- _MATERIAL FOR THE TASK_
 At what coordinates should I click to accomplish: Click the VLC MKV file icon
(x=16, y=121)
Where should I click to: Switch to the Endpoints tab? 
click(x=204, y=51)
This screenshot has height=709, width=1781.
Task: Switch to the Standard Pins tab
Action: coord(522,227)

- _PROBLEM DETAILS_
Exactly the lines from the one containing "Where should I" through the end of the records should be reproduced, and no others.

- _RESULT OF THE EXERCISE_
Where should I click to: Switch to the Endpoints tab? 
click(x=204, y=51)
This screenshot has height=709, width=1781.
Task: Switch to the Standard Pins tab
Action: coord(522,227)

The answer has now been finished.